One simmering summer the libraries observed that readers grew unusually languid. They dropped in for a book, found reading rooms like Turkish baths, and wandered forth again. The librarians racked their brains. Perfectly good readers must not be lost this way. "Let's try a roof reading room," room," somebody suggested.

The plan was an instant success. Awnings were spread to screen off the glare from flat roofs plenty of space left for high, clean breezes to sweep across. Tables and chairs and books were carried up, up flocked the crowd, and the roof reading room became a regularly established institution of three branches on the lower East Side. The attendance at these three roofs last summer was 48,462, which was about one half the total reading room attendance of the three buildings during that period.

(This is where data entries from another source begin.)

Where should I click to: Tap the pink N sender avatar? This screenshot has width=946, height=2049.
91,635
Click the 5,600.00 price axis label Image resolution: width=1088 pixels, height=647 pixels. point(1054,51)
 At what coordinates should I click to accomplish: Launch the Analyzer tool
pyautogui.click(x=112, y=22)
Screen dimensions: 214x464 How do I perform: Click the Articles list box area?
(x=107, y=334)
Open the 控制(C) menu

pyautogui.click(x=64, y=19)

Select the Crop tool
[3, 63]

Of all the picturesque phases which this zealous work takes on, not one is as picturesque as the work with children. It has been under active supervision only a half-dozen years, since Miss Annie Carroll Moore took charge of it; but it grows at a gallop. More than one third of the total circulation goes forth from the children's rooms.

"Say Mikey, dat place is all right! Let's go again!"

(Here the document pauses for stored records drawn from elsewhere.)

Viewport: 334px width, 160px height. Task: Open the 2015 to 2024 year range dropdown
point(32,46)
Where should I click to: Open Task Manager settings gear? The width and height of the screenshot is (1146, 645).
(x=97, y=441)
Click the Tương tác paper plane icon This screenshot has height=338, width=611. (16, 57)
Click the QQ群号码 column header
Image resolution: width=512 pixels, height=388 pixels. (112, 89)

That was what a telegraph messenger boy said to a boy who was delivering orchids for a Fifth Avenue florist. It was the day that the children's room opened in the new building. Mikey did go again. So did many another boy and girl. Those at work have learned to snatch a few minutes from their noon hour; school children arrive as soon as school is dismissed every afternoon.

All over the city, the children's rooms are crowded. In some libraries the crowd is so heavy that it has to be handled as in the public schools - admitted in a file. at three o'clock. Youngsters of every nationality, fat and cared-for youngsters, thin and under-nourished youngsters, the well-clad and the ragged, little girls leading still littler ones whom they must tend; it is the terrible, beautiful panorama of New York's childhood, to watch that line waiting at the desk while cards are given out! Proudly they show two scrubbed palms, as per requirement before handling books.

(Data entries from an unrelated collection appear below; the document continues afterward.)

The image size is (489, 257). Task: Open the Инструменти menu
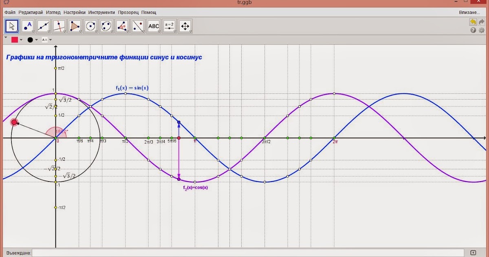(102, 12)
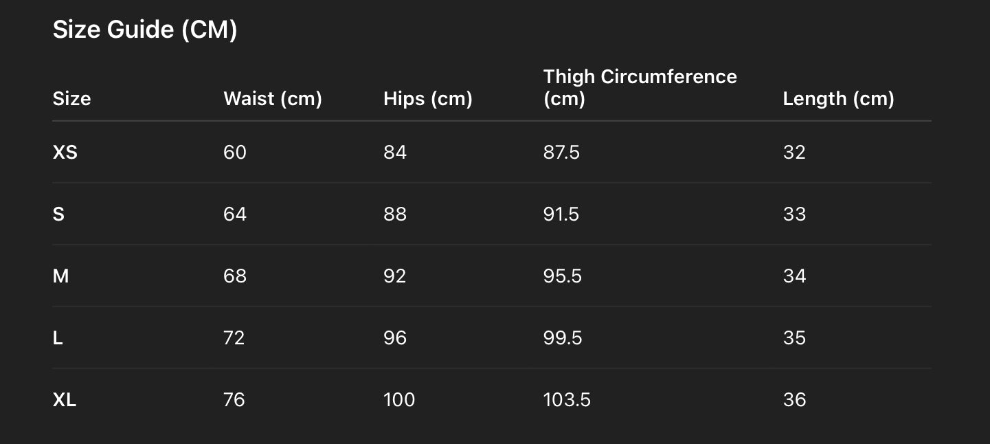Select the M size row label
The image size is (990, 444).
point(60,276)
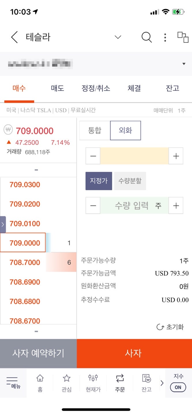The height and width of the screenshot is (415, 192).
Task: Open the 관심 watchlist star icon
Action: click(66, 383)
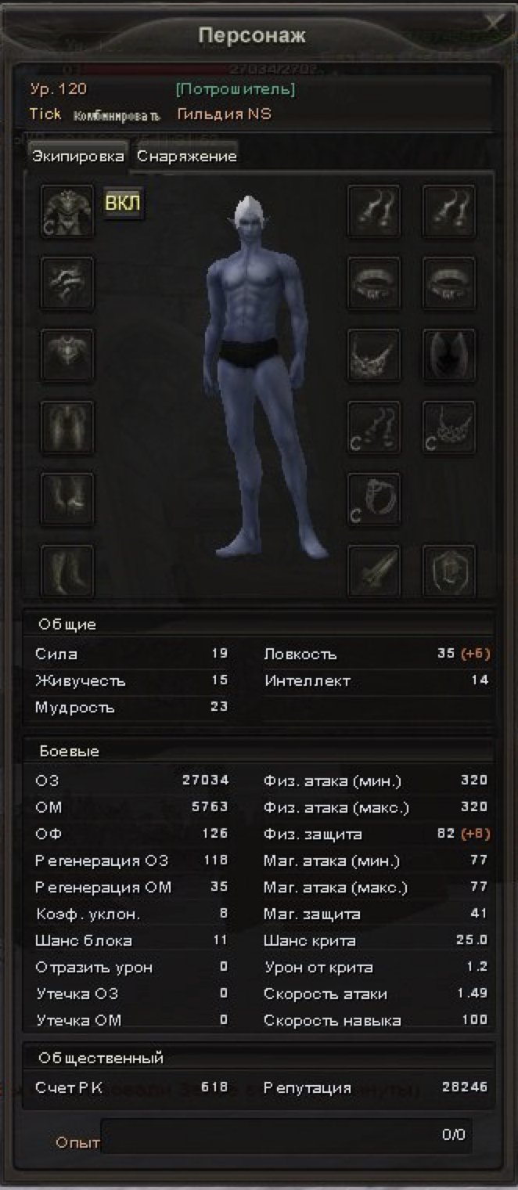Viewport: 518px width, 1190px height.
Task: Click the ring slot with C mark
Action: (x=374, y=499)
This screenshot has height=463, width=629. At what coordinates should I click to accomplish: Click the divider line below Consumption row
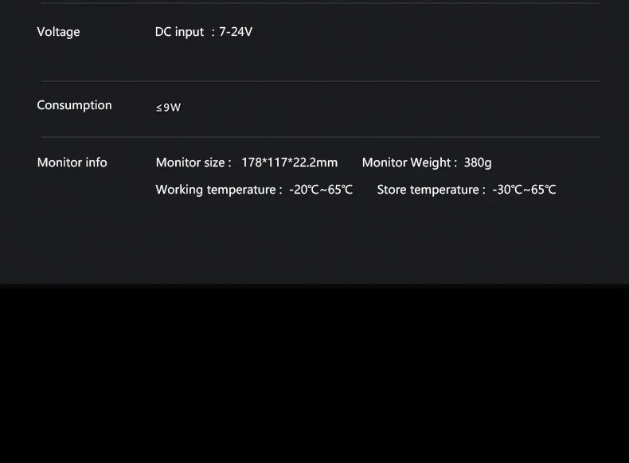pos(321,137)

There are gangs. Young toughs have driven many a librarian to distraction. What was to be done with boys who threw cans and bottles in at windows, and mobbed reading rooms? Such boys can't be fought.

"Don't fight 'em, utilize 'em!" was suggested. "Utilize the gang!" is a watchword now. It is being drawn in, little by little, to hear the story-telling which goes on in many branches under the professional supervision of Miss Anna C.Tyler. She understands boys. She knows how to band them into clubs, to give them adventure stories, ghost stories, stereopticon talks. They like it. After all, it's a lot better than staying on the outside and throwing stones at windows!

The total attendance, boys and girls, little and big, from fairy story babies up to the big ones who want "Captains Courageous" and "The Taming of the Shrew,' was 38,147 at last year's story hours.

More and more tightly the public library, working through Mr. E. W. Gaillard, tries to draw the public schools into coöperation. Sometimes it gives an

hour's lesson in the use of reference books, to a whole class; again, it invites a class to hear a story. It provides instructive and interesting exhibitions, such as the Philippine collection, a loan from the American Museum of Natural History. So go on the various forms of luring-in. to those forty-one delightful traps in which it is such a pleasure to be caught. But for those who either cannot or will not come, the traveling library is provided. From its headquarters by way of a little backdoor near Fortieth Street, where Miss A. E. Brown holds sway, 894 stations are served.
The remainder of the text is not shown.